This was initially driven as a joint attempt by Sun and AT&T to “merge” the two strains of a Unix at the time, while introducing cutting edge features (object orientation, distributed computing, ability to run multiple OS) [0]. A “1.1” version of the “Spring Research Distribution” was available from Sun for a fee [1].

I don’t suppose anybody here has a copy? I can’t find any legitimate way to procure a copy. Did Oracle get this as part of their acquisition? What were the terms of the original license? Would love to know.

[0]. https://en.wikipedia.org/wiki/Spring_(operating_system)

[1]. https://www.cs.albany.edu/~sdc/CSI400/Resources/comp.os.rese...


I would not say this is a fair interpretation of events.

At Sun, the effort to merge BSD and System V was called the "lulu" project and the end result was System V release 4 from AT&T and Solaris 2 from Sun.
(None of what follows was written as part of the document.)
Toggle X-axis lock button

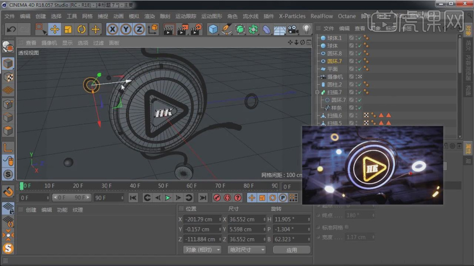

I was part of that effort and responsible for the transport independent RPC piece amongst others.

The Spring project was, in my opinion, an aspirational project to re-imagine UNIX according to Mike Powell and others at Sun, as opposed to Plan 9 which was re-imagining UNIX according to Rob Pike and others at the Computer Science Research Center (CSRC) of Bell Labs.

There were interesting rivalries in AT&T about who "owned" UNIX. On one side was the staff at CSRC who had invented it, and on the other side was Murray Hill which had commercialized it. For nearly identical reasoning, AT&T would not let the CSRC folks call their new OS UNIX, and Sun would not let the Spring folks call their new OS SunOS. Both groups had, at their core, some of the original architects of the OS that their respective company had become known for.


So glad to see you in this thread; thanks for sharing! I've considered mailing you about Spring & Sun before (among other things: Blekko is also fascinating given how impressive it was, how much talent it had behind it, and then how it just sort of got subsumed/murdered into/by IBM); it's such an interesting project! You wouldn't happen to have a copy or know anyone who might have one, would you?


You might consider putting a contact email in your profile.


Shot you a message to the one in yours, though it might have gotten sent to spam.

I'd throw a contact address up on my HN profile if I used a provider with something resembling decent spam-filtering, but I don't presently and I don't really use mail enough to justify switching.


'bcantrill says he does, and he's offered it to people who've wanted it[1], but I think he's managed to not check his /threads every time someone's asked. I haven't found any way to procure a copy, let alone a legitimate way.